-- Start GIVEN RECORDS --

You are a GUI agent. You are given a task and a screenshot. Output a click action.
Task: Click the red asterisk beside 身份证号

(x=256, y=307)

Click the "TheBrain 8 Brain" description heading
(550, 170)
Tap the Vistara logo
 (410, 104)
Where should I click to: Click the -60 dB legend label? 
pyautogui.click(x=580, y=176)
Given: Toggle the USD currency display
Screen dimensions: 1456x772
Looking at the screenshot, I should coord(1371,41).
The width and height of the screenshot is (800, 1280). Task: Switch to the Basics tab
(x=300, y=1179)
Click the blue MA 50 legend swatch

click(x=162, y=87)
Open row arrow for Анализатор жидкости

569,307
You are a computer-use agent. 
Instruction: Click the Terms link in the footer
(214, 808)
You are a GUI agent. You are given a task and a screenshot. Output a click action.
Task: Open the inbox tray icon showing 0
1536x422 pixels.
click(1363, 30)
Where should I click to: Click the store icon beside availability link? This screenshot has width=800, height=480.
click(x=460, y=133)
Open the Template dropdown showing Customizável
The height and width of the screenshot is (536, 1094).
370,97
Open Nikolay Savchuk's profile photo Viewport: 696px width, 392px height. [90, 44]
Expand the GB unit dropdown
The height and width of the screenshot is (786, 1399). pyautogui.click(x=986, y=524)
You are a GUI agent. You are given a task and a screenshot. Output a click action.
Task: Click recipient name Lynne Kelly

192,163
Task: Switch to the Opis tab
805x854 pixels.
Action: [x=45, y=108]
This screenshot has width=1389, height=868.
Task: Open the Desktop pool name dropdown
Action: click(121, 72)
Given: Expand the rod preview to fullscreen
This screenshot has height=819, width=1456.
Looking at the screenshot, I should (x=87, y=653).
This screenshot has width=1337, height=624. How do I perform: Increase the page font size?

-- End GIVEN RECORDS --

- **WHAT IS ASKED**: Reproduce all of the items above verbatim, keeping every line unchanged.

- **RESULT OF THIS TASK**:
You are a GUI agent. You are given a task and a screenshot. Output a click action.
Task: Click the red asterisk beside 身份证号

(x=256, y=307)

Click the "TheBrain 8 Brain" description heading
(550, 170)
Tap the Vistara logo
 (410, 104)
Where should I click to: Click the -60 dB legend label? 
pyautogui.click(x=580, y=176)
Given: Toggle the USD currency display
Screen dimensions: 1456x772
Looking at the screenshot, I should coord(1371,41).
The width and height of the screenshot is (800, 1280). Task: Switch to the Basics tab
(x=300, y=1179)
Click the blue MA 50 legend swatch

click(x=162, y=87)
Open row arrow for Анализатор жидкости

569,307
You are a computer-use agent. 
Instruction: Click the Terms link in the footer
(214, 808)
You are a GUI agent. You are given a task and a screenshot. Output a click action.
Task: Open the inbox tray icon showing 0
1536x422 pixels.
click(1363, 30)
Where should I click to: Click the store icon beside availability link? This screenshot has width=800, height=480.
click(x=460, y=133)
Open the Template dropdown showing Customizável
The height and width of the screenshot is (536, 1094).
370,97
Open Nikolay Savchuk's profile photo Viewport: 696px width, 392px height. [90, 44]
Expand the GB unit dropdown
The height and width of the screenshot is (786, 1399). pyautogui.click(x=986, y=524)
You are a GUI agent. You are given a task and a screenshot. Output a click action.
Task: Click recipient name Lynne Kelly

192,163
Task: Switch to the Opis tab
805x854 pixels.
Action: [x=45, y=108]
This screenshot has width=1389, height=868.
Task: Open the Desktop pool name dropdown
Action: click(121, 72)
Given: Expand the rod preview to fullscreen
This screenshot has height=819, width=1456.
Looking at the screenshot, I should (x=87, y=653).
This screenshot has width=1337, height=624. How do I perform: Increase the page font size?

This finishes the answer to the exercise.